Joe Long from Microsoft gave a nice talk on the technology roadmap for Indigo, with a nice dose of prescriptive guidance for those of us who need to do distributed application development today but want to be mindful of the future. The talk was framed around this question: how do we support incremental upgrades of clients and/or servers as we move to Indigo?

Joe suggested two approaches to this problem:

  • We can teach the existing infrastructure new protocols. For example, if I have a component written that gets deployed and accessed via Enterprise Services (COM+), Microsoft can shim in some new bits under the hood to teach enterprise services how to talk via Indigo.
  • We can teach the new infrastructure about the existing legacy protocols. For example, if I write a new Indigo service, it could fall back in some fashion to talk via DCOM.

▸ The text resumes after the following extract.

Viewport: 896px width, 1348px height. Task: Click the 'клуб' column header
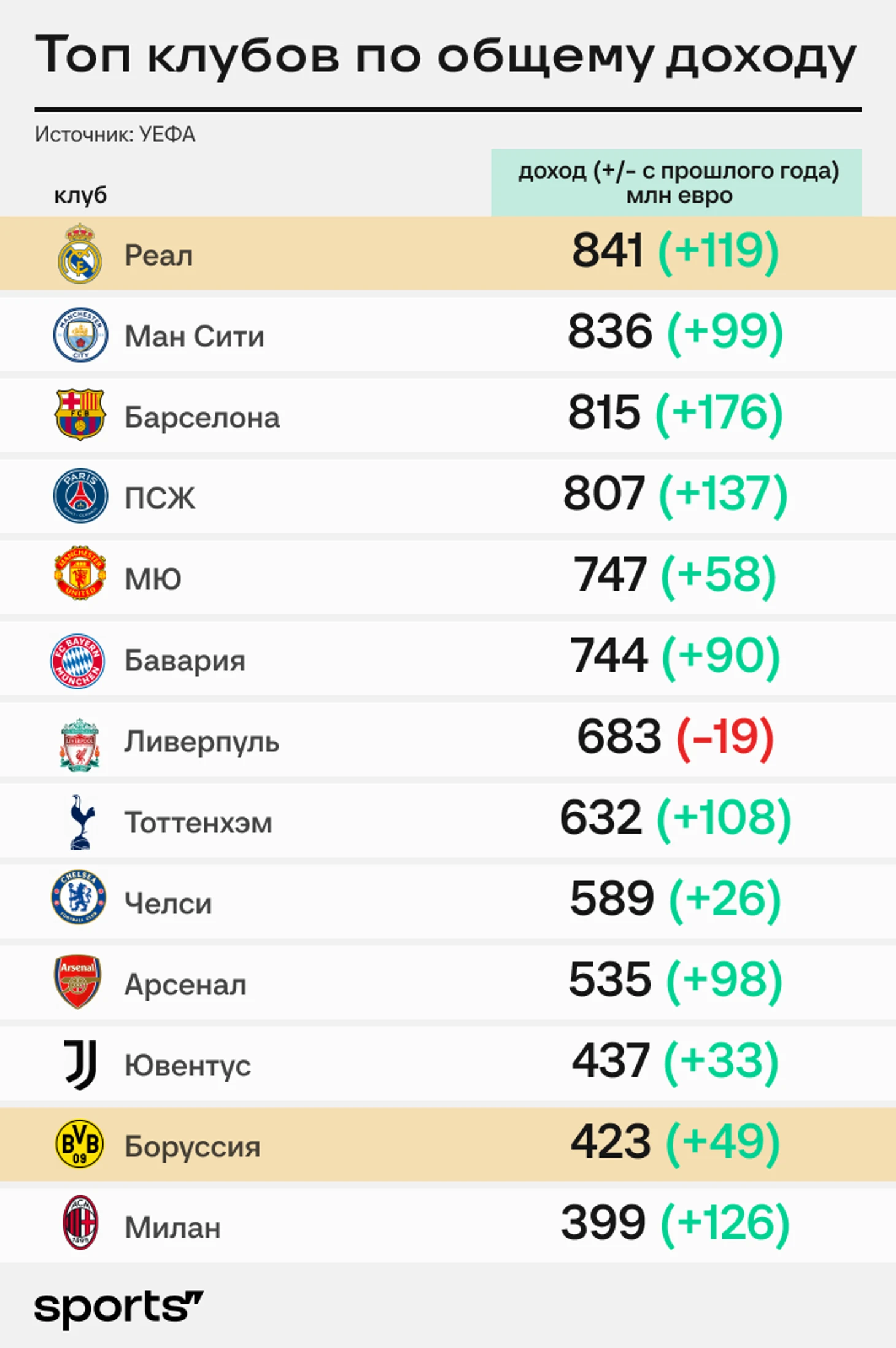(80, 195)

Microsoft is opting for the first approach - move the underlying protocols forward and don't look back. This does place some constraints on what you do today and what might or might not work in the future. Joe covered several of the common cases, which I'll briefly discuss here.

COM+ Binary Interoperability

Interesting stuff here - the goal is to not force a recompile of clients or servers by utilizing a bridged service environment. There are a few requirements for this to work though:

  • Servers must have a type library for metadata
  • Components must be COM+ / Enterprise Services. Sorry, your ATL DCOM NT Service won't magically be accessible via Indigo.
  • You must be explicit about interface types when used as parameters, i.e., don't pass around IUnknown references.
  • Avoid explicit use of COSERVERINFO.
  • Custom proxy/stub marshalling will not be supported.

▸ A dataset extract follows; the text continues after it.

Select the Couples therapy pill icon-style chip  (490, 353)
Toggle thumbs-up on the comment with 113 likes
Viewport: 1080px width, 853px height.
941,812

MSMQ Binary Interoperability

I was a bit confused on this point, but it appears that Indigo will provide Indigo compatibility by automatically exposing MSMQ servers via web services.

ASMX Web Services

No real concerns about interoperability here, since this is SOAP/XML.

.NET Remoting and WSE

Out of luck - don't expect much help here.

Migrating Code to Indigo

I won't go into extensive detail here - you can check out the presentation yourself if you would like more details. The gist of changes revolves around instantiation of servers and proxies - everything else can pretty much remain the same if you are writing ASMX web services or Enterprise Services components today. .NET remoting is mostly orphaned, though porting won't be too difficult. The use of "new" to create client proxies will not be supported.

Where Should We Host Server Components?

I asked this question at the end of the talk. In the Longhorn world, as in today, there are two primary hosts for components - IIS / ASP.NET, and Enterprise Services. Joe's recommendation was to use ASMX web services by default and host in IIS. If you need Enterprise Services, go ahead and use it but opt for the library component model and still host in IIS if at all possible.